From mboxrd@z Thu Jan  1 00:00:00 1970
From: ralf@uni-koblenz.de
To: Ted Krovetz <krovetz@cs.ucdavis.edu>
Cc: egcs@cygnus.com
Subject: Re: MIPS long long using inline asm
Date: Thu, 09 Apr 1998 21:23:00 -0000
Message-id: <19980409135244.51637@uni-koblenz.de>
References: <9804081640.AA16957@toadflax.cs.ucdavis.edu>
X-SW-Source: 1998-04/msg00411.html

On Wed, Apr 08, 1998 at 09:40:48AM -0700, Ted Krovetz wrote:

> I'm doing cryptographic research at UC Davis and have need for fast 
> 32-bit x 32-bit -> 64-bit multiplications. On intel using gcc's inline 
> assembler I get this using 
> 
> #define XMUL(x, y) \
> ({ UINT64 __res; UINT32 __x = (x), __y = (y); \
>   __asm__ ("mull %2" : "=A" (__res) : "a" (__x), "r" (__y)); \
>   __res; })
> 
> where the output specifier "=A" (__res) tells the compiler to bind the 
> long long variable __res to the two 32-bit registers EDX:EAX.
> 
> I want to do something similar on MIPS. How can I use gcc and inline 
> assembly to bind a pair of 32-bit registers to a long long variable?
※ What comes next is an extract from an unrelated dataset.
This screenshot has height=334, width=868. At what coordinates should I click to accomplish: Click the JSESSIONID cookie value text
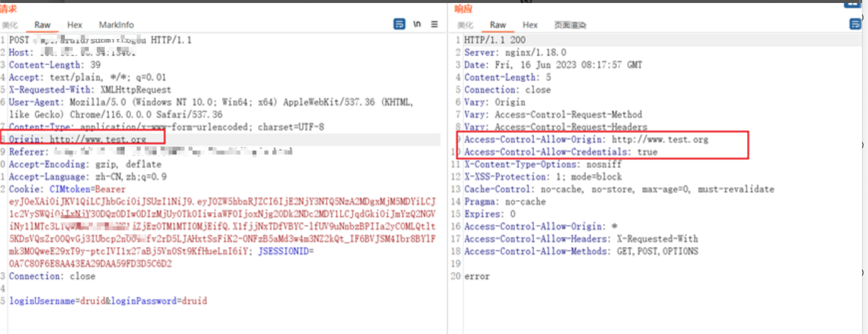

(Afaik this is still not documented and so reading the GCC source is the
only way to find out ...)

Long long's or any other 64bit integer variable on a 32 bit machine are
always being passed in an pair of an even/odd register pair, for example
$8/$9.  Access the register elements of a certain pair works by using
certain format strings in the inline assembler code which there are

[snipet from gcc 2.7.2]
   'D'  print second register of double-word register operand.
   'L'  print low-order register of double-word register operand.
   'M'  print high-order register of double-word register operand.
[...]

So your example would look like:

#define XMUL(x, y) \
({ UINT64 __res; UINT32 __x = (x), __y = (y); \
  __asm__ ("mult %0,%1\n\t"	/* Multiply */ \
	   "mfhi %M0\n\t"	/* High word */ \
	   "mflo %L0" \
	   : "=r" (__res) \
	   : "r" (__x), "r" (__y)); \
  __res; })

Be careful when choosing the format elements for accessing the halfs of the
register pairs.  It's easy to introduce byteorder problems.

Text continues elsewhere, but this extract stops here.